More detailed information on additional technical topics is available:
Overview
DHQauthor markup is fairly intuitive, particularly if you are already familiar with another encoding language like TEI. A simple DHQ document consists of a DHQ header followed by a
text. The
text can be subdivided into
div elements, and each of these is composed of familiar components such as paragraphs, lists, figures, and the like. Within paragraph-level components, there are smaller elements available to encode names, emphasis, quotations, bibliographic references, foreign-language words, terminology, and other aspects of the verbal texture. At the end of the article there are sections for encoding notes and works cited.

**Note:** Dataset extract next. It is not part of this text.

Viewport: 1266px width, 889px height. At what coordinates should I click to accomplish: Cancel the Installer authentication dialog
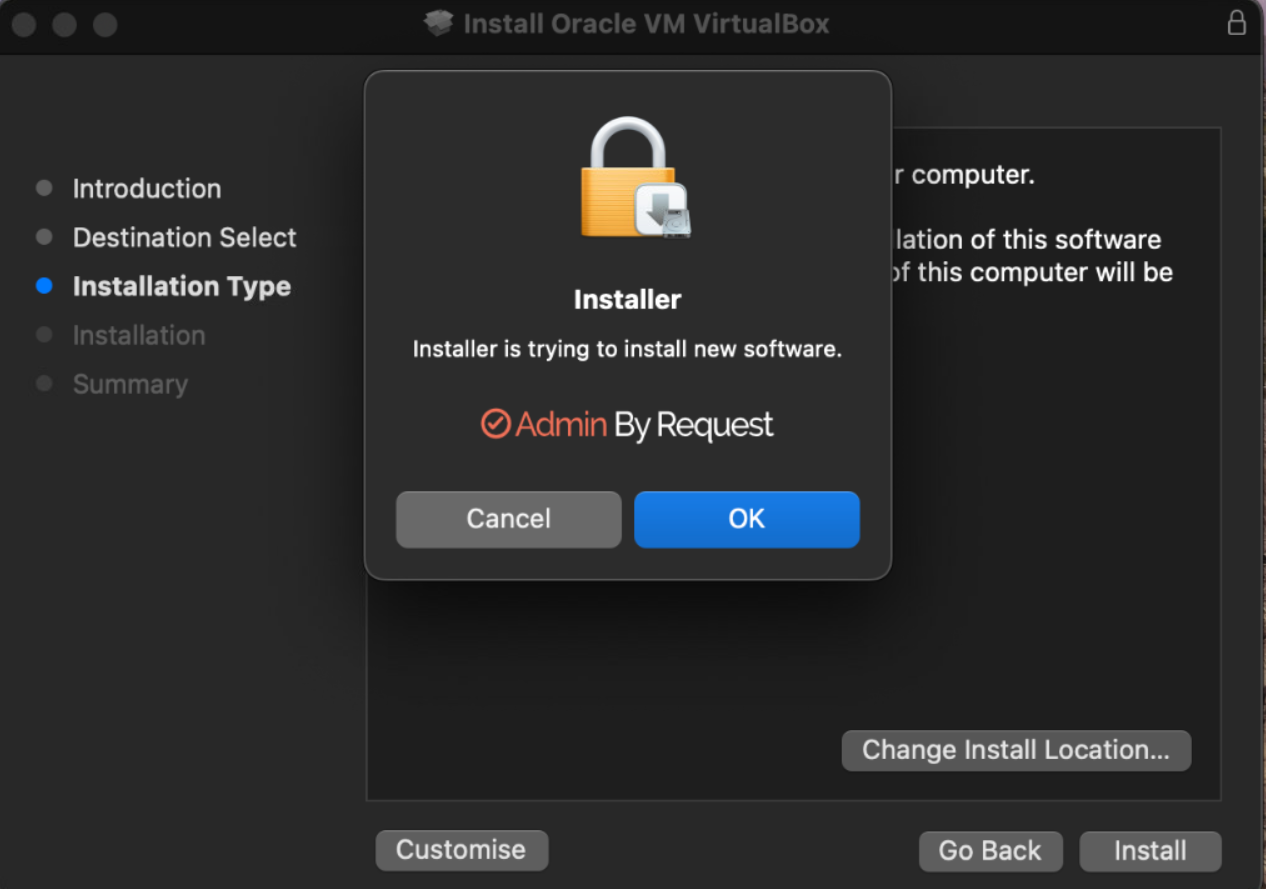[508, 519]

Before submitting your encoded article to DHQ, you should make sure that it is valid against the DHQauthor schema. If the article is accepted for publication, we may revise your encoding to match additional internal style guidelines.
DHQdraft and DHQarticle
The document element or "root element" of a DHQauthor document will be either
DHQdraft or
DHQarticle. The only difference between them is that in
DHQdraft, the
DHQheader element is optional. You can encode your article using the
DHQdraft element to begin with, but all articles submitted to DHQ must use the DHQarticle structure and must include a DHQheader.
In both
DHQdraft and
DHQarticle, the main body of the article is encoded as a
text.
Optionally, after
text there may be any of several back matter elements:
-
notes contains any notes accompanying the article; these may be encoded inline (in which case they will be moved automatically into the notes section). *=listBibl= contains all of the bibliographic citations for the article. It should only be used for works that are actually cited, not as a "further reading" section. *=appendix= (any number)
Note that none of these are required - not even if you have notes, figures or a bibliography, since these elements can also appear in line.
A minimally valid DHQdraft encoding will look like this:
<?xml version="1.0" encoding="UTF-8"?>
<DHQdraft xmlns="http://digitalhumanities.org/DHQ/namespace">
<text></text>
</DHQdraft>
Note: the http://digitalhumanities.org/DHQ/namespace is required.
A minimally valid DHQarticle encoding will look like this:
<?xml version="1.0" encoding="UTF-8"?>
<DHQarticle xmlns="http://digitalhumanities.org/DHQ/namespace">
<DHQheader>
<title>Minimal DHQarticle</title>
<author>
<name>A. Scribens</name>
</author>
</DHQheader>
<text></text>
</DHQarticle>
Note: the http://digitalhumanities.org/DHQ/namespace is required.
Large document structures
text
The main content of a DHQ article is contained within the
text element. In a short article with no internal subdivisions, the
text element may simply contain paragraphs and paragraph-level things. In longer articles containing multiple sections, the individual sections are encoded with
div.
xtext
To embed a complete text within a DHQ article (for instance, a letter, a game, a poem that does not originate outside the text), use the
xtext element. Its structure is the same as that of
text. The
xtext element may go anywhere within
text or
div.
div
The
div element is used to represent subdivisions of the text. This element may nest inside itself as necessary to represent nesting subdivisions. A division typically begins with a
head and includes one or more paragraphs and other paragraph-level structures.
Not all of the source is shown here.